Œuvre réalisée par Cheyenne-Marie Carron, Je m’abandonne à toi s’inscrit dans la continuité de ses films antérieurs, tels La Beauté du monde, relatant les traumatismes des militaires revenant d’opérations extérieures. Le titre, remarquons-le, provient d’une prière de Charles de Foucauld, officier puis religieux mort en 1916 (une chapelle qui lui est dédiée est en projet de construction dans cette caserne). Je m’abandonne à toi nous plonge dans la vie de Paul, et nous décrit des instants son parcours auprès de familles meurtries, et de soldats tourmentés.
Cheyenne-Marie Carron nous propose cette immersion avec une grande subtilité dans la variété des personnages et des situations que le « Padre » rencontre : les confidences d’un prêtre qui, à Kolwezi pendant l’opération Bonite, témoigne de l’horreur engendrée par la vue des cadavres ; le témoignage d’une mère ukrainienne arrivant en France afin de rencontrer son fils légionnaire emprisonné ; une cérémonie funèbre en hommage à deux soldats du régiment tués au Niger ; les derniers sacrements d’un soldat se trouvant à l’hôpital, dont l’épouse crie sa révolte et son supplice. Sans oublier la mort de la mère de Paul, devenue alcoolique, une mère qui ne sait plus aimer son fils depuis son choix de vie. La mort distille sa présence, Paul doit l’affronter fréquemment, avec empathie, souffrance, et humanité.
Néanmoins, comme le constate si bien la garde-malade de la mère de Paul, Anna, « la vie continue. » La vie reprend par un baptême, des scènes de repas dans une famille, ou cette scène au cours de laquelle Paul et trois autres aumôniers de confessions différentes entament une conversation théologique concernant l’empathie envers un soldat d’une religion autre que la leur. Ne pas effacer ces différences, insistent-ils, reste une force d’humanité, face à la standardisation prônée par notre société contemporaine. Lorsque Paul se recueille après le décès de sa mère dans une vaste étendue sablonneuse, filmé en grand ensemble, survient un promeneur : un berger, nommé Luc, qui devient pour un moment son compagnon (« partager son casse-croûte ») et son confident. Assis tous deux sur une large branche, Luc et Paul conversent sur la mort de la mère de l’aumônier. « Ma mère est robuste, c’est la vie qui la retient », lui révèle le berger ; en opposition avec la mère décédée qui, aux dires d’Anna, est morte « comme elle a vécue. Seule. » D’autres personnages parcourent ce chemin de croix de notre aumônier : le capitaine, empli de compréhension et d’humanité ; l’ami prêtre orthodoxe, qui souhaite se confesser auprès de Paul.

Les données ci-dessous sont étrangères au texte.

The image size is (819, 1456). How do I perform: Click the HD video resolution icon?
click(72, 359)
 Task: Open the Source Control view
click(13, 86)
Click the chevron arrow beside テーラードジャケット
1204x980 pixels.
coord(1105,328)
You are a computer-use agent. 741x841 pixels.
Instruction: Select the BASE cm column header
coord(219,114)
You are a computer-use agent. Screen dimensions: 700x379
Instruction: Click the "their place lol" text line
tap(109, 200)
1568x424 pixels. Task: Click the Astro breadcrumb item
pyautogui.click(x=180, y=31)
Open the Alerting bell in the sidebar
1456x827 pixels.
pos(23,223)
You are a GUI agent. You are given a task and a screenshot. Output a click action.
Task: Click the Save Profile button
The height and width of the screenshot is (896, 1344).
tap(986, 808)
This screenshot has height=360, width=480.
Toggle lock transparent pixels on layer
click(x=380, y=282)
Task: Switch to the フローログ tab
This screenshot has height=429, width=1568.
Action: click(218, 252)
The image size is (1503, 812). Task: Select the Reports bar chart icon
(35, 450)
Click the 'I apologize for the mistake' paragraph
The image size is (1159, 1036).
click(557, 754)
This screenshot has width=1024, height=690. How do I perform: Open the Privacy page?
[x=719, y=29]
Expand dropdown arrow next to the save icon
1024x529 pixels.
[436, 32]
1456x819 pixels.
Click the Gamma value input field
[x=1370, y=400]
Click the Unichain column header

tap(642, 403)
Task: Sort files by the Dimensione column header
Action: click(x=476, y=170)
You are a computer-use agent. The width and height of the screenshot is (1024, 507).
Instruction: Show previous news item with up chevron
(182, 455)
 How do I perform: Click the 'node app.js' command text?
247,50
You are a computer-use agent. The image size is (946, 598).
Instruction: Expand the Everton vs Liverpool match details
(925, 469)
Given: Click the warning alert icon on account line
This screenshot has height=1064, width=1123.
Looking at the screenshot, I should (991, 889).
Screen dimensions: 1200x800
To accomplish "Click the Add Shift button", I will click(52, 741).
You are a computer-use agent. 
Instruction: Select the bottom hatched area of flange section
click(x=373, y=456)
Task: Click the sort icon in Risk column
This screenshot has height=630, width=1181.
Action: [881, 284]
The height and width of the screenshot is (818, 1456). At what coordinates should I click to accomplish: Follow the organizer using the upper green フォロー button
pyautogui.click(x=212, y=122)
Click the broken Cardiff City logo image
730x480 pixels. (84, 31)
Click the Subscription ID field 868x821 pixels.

Cette alternance entre le spirituel et le corporel, l’intime et le collectif, le tragique et la joie dévoile et prouve ce que Paul nomme la « Vertu d’espérance. » Cette vitalité, cette force se conquièrent par ces rencontres, ces conversations, ces face-à-face avec l’existence où les sourires côtoient les sacrifices et la mort. Le filmage développe cette intensité : mains et visages, silences des prières ou de la méditation, lumières des bougies, ciel orageux, plans de grand ensemble sur des sites collectifs ou une nature désertée par l’homme, scènes extérieures et intérieures, forêts, cimetières, appartements, ou chambres de la caserne. Végétal et minéral. Des lieux et des émotions variés, une spiritualité qui se trouve partout. Comme la souffrance.
Cette souffrance, Paul la sublime en polissant une statuette de Marie que lui a offerte un brocanteur de sa connaissance ; en restaurant cet objet, le « Padre » vivifie aussi sa foi et son espérance, malgré son épuisement, et ses insomnies.
D’aucuns pourraient reprocher la diction des répliques : en disciple de Rohmer, Cheyenne-Marie Carron applique ces particularités de tons et d’échanges de paroles en leur donnant une intensité digne des alexandrins des tragédies classiques, voire de prières. L’alliance d’acteurs professionnels et non-professionnels confère au film un naturel digne d’un Pialat, cinéaste qui unissait également la fiction à un aspect quasi-documentaire.
Somme toute, le spectateur découvrira un film peu commun, loin d’un cinéma pyrotechnique, accompagné par l’émouvante sonate N°20 en la majeur de Schubert. Grâce soit rendue à la cinéaste de nous livrer ces moments de spiritualité, quelle que soit notre position face à la foi.